*** Block opens ***
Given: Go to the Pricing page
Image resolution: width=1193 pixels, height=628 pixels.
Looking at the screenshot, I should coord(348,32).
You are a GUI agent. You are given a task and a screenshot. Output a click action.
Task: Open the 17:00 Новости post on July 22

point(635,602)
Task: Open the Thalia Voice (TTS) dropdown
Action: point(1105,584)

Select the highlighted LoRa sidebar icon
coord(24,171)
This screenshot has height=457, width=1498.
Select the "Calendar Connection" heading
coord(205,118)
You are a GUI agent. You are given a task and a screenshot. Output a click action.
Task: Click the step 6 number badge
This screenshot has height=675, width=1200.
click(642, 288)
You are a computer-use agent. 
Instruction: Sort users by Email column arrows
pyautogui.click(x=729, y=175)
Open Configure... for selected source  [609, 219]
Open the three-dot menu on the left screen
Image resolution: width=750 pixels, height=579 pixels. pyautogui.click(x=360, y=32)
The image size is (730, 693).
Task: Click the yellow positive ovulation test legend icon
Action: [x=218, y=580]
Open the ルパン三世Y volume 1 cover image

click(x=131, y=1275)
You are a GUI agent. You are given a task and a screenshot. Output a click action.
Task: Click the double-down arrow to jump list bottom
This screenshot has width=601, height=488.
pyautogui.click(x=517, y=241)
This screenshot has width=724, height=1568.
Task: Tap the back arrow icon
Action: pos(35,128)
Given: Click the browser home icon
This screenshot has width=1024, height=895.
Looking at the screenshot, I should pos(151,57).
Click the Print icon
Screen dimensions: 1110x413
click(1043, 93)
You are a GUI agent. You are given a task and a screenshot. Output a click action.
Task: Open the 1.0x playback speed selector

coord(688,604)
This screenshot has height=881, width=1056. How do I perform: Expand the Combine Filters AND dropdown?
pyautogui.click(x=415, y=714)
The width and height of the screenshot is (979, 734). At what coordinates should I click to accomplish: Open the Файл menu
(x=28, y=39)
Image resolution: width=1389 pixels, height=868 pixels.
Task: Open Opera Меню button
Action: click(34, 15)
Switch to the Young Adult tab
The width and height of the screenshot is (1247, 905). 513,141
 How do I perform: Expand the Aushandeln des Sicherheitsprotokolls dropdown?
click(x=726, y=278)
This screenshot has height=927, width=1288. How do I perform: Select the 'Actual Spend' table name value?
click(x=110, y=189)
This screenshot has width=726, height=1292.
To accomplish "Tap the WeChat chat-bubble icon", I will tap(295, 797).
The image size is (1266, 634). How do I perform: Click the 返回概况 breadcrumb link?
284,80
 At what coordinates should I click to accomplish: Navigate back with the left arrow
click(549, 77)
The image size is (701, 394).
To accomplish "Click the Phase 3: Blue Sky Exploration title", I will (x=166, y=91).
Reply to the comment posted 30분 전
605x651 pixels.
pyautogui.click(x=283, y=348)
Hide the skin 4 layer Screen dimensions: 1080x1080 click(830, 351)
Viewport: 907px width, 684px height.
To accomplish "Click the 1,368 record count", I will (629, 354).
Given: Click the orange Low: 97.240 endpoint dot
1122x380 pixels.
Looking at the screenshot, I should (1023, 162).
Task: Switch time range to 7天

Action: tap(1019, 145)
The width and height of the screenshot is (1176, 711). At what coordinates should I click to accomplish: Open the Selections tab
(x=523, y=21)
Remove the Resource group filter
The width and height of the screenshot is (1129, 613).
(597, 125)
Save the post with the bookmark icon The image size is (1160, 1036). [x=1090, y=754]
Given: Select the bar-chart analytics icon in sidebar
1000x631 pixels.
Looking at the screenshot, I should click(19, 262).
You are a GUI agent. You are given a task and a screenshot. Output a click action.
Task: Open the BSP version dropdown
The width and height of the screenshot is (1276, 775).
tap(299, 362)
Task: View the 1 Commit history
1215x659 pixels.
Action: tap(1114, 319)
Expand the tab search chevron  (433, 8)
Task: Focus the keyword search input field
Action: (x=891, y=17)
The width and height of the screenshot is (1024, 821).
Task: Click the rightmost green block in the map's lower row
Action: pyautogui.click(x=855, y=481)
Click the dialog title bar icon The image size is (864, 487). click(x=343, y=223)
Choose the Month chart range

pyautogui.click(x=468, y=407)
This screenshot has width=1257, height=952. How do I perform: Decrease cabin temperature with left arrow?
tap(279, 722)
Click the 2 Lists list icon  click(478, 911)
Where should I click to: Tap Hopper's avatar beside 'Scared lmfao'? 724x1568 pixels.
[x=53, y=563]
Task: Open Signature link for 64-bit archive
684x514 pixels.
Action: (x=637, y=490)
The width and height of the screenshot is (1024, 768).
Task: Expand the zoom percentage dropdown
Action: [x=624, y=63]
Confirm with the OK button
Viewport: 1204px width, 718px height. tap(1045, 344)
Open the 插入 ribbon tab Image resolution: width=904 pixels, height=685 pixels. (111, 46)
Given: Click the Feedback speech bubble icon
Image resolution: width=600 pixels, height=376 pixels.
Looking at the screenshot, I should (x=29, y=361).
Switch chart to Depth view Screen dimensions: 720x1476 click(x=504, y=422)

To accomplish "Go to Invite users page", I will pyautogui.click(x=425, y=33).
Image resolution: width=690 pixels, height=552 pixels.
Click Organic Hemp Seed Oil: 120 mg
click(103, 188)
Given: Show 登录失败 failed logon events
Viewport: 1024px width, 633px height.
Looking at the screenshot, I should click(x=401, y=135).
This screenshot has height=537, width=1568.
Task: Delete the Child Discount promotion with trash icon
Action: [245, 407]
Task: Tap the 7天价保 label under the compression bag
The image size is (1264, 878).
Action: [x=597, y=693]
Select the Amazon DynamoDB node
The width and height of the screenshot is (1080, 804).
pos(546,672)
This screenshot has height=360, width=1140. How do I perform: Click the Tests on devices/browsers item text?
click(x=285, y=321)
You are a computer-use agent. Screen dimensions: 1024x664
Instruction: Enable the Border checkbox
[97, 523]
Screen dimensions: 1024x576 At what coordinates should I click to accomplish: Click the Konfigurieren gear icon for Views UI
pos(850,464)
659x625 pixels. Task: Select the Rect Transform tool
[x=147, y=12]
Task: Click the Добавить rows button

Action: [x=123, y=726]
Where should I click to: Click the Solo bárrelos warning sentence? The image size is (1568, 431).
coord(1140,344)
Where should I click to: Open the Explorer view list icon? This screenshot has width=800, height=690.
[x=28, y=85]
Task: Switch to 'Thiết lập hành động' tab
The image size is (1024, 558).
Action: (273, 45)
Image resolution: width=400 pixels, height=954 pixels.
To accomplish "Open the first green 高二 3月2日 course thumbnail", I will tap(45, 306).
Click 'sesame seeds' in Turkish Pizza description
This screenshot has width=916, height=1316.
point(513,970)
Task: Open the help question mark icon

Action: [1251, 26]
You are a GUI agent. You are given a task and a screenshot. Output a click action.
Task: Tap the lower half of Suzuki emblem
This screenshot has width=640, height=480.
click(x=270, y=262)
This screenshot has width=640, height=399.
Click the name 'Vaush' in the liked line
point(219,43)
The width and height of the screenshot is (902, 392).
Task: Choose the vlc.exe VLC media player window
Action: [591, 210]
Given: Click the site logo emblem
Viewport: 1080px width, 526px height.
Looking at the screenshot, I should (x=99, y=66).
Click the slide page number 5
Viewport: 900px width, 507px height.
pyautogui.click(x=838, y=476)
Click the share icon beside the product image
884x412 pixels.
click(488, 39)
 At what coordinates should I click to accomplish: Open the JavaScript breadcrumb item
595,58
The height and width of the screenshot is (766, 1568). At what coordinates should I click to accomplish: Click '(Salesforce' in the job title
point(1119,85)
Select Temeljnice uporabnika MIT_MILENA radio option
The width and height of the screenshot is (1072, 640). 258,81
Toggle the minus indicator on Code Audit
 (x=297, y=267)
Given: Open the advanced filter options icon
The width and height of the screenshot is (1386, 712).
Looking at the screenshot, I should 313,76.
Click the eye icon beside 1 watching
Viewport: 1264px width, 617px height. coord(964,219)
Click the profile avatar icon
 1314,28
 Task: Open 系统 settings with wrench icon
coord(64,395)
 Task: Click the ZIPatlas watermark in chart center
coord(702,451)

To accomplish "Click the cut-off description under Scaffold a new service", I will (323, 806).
*** Block closes ***
Problem to solve: List the lines of the material in which the word "description" occurs.

Response area:
Click 'sesame seeds' in Turkish Pizza description
To accomplish "Click the cut-off description under Scaffold a new service", I will (323, 806).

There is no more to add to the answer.